Iraq Prime Minister Survives Election-Related Attack

The November 6 drone strike on Iraqi Prime Minister Mustafa al-Kadhimi’s home represented a dramatic escalation of violence over the results of Iraq’s October 10 national election.

The attack retaliated for the killing and wounding of pro-Iranian protesters by Iraqi security forces.

The assassination attempt, likely approved by Iran, illustrates Tehran’s increasing willingness to use military action against its regional adversaries.

The attack on the Prime Minister signaled a broad range of Iraqi factions that pro-Iranian groups must be well-represented in the government that will be selected by the new parliament.

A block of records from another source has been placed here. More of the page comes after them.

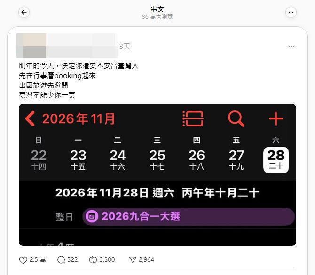This screenshot has height=275, width=315.
Task: Click the 2026年11月 month title
Action: [79, 118]
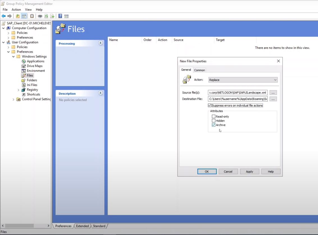Uncheck suppress errors on individual file actions
Viewport: 318px width, 235px height.
click(209, 105)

On November 6, several armed drones struck the home of Iraq’s Prime Minister Mustafa al-Kadhimi, who, since taking office in 2020, has sought to balance the interests of the two major stakeholders in Iraq’s politics – the United States and the Islamic Republic of Iran. After the strike, which reportedly wounded several members of his security detail and inflicted some damage on his home in the heavily-fortified Green Zone, Kadhimi appeared on Iraqi television to appeal for calm and national unity. The attack came one day after supporters of Iran-backed militias, that operate independently of the national command structure, clashed with Iraqi security forces at the entrance to the Green Zone. One protester was killed and several were wounded, as were dozens of security officers, and the government has announced an investigation into the use of live fire against the protesters. The killing of a pro-Iranian protester on Friday appeared to represent, at least in part, motivation for the attack on Kadhimi.

The question of Iranian involvement in the assassination attempt is front and center for most analysts—Iran is known to have transferred armed drones to its allies in Iraq, particularly the Kata’ib Hezbollah militia. The militia has used Iran-supplied drones and other weaponry in recent attacks on bases used by U.S. military and intelligence personnel serving in Iraq. It is inconceivable, despite denials of responsibility by some high officials in Iran, that Kata’ib or any other Iran-backed faction would undertake as dramatic a step as a drone strike on the prime minister’s residence without Tehran’s explicit approval.

The assassination attempt and Green Zone clashes represent an escalation of violence produced by frustration among Iran-backed militia leaders over their relatively poor showing in Iraq’s October 10 election for the 329 seat National Assembly. According to Iraq’s political system, the newly-elected National Assembly is tasked with selecting a president, Prime Minister, and parliament speaker, and confirming a council of ministers. In the past, this process has taken several months of negotiations among major political blocs. According to official results, the Iran-backed militia factions, whose candidates banded together in the “Fatah Alliance,” lost more than half the seats they held in the previous Assembly. The Alliance has claimed that the election was fraudulent because the bloc gained more total votes than the faction that will emerge as the largest bloc in the next parliament – that of mercurial, nationalist, Shia cleric Moqtada Al Sadr. The Sadrists ably navigated the electoral district boundaries to engineer their significant victory in the election, despite a lower national vote total than their more pro-Iranian rivals.

Although election audits and reviews have corroborated the announced results, the Iran-backed groups, and their patrons in Tehran, appear to be trying to intimidate other Iraqi factions, including the Sadrists, to accommodate their interests in the upcoming government formation negotiations. First and foremost, Tehran and its Iraqi allies seek to oust Kadhimi from office, primarily for his insistence that U.S. forces retain at least an advisory presence in Iraq. Iran and its allies continue to agitate for the full expulsion of U.S. forces, in large part to avenge the Trump administration’s January 2020 strike that killed the charismatic and revered Islamic Revolutionary Guard Corps – Qods Force (IRGC-QF) commander Qasem Soleimani. The willingness of Iran and its Iraqi partners to use violence – to the point of attempting to assassinate Kadhimi – indicate that Tehran will spare no effort to ensure that a figure more to its liking replaces Kadhimi in negotiations over the prime ministerial selection. The drone attack also appears to confirm recent trends in which Iran has demonstrated a willingness to use armed action against its regional adversaries, as exemplified by the late October Iranian drone attack on a base in Syria used by U.S. forces. Moqtada Al Sadr, an erstwhile Iran ally turned nationalist, and someone who will be decisive in the negotiations on the next government, undoubtedly received the message from his former Iranian patrons that Tehran’s interests must be accommodated. Yet, it is possible that the assassination attempt could cause Iran’s opponents in Iraq, including not only Sadr but also the Sunni Arabs as well as the Kurds, to unite in order to limit Iran’s influence in Iraq going forward. It is also possible that the now violent power struggle could set Iraq back to its darkest days of civil strife in the several years following the 2003 U.S. invasion that toppled Saddam Hussein.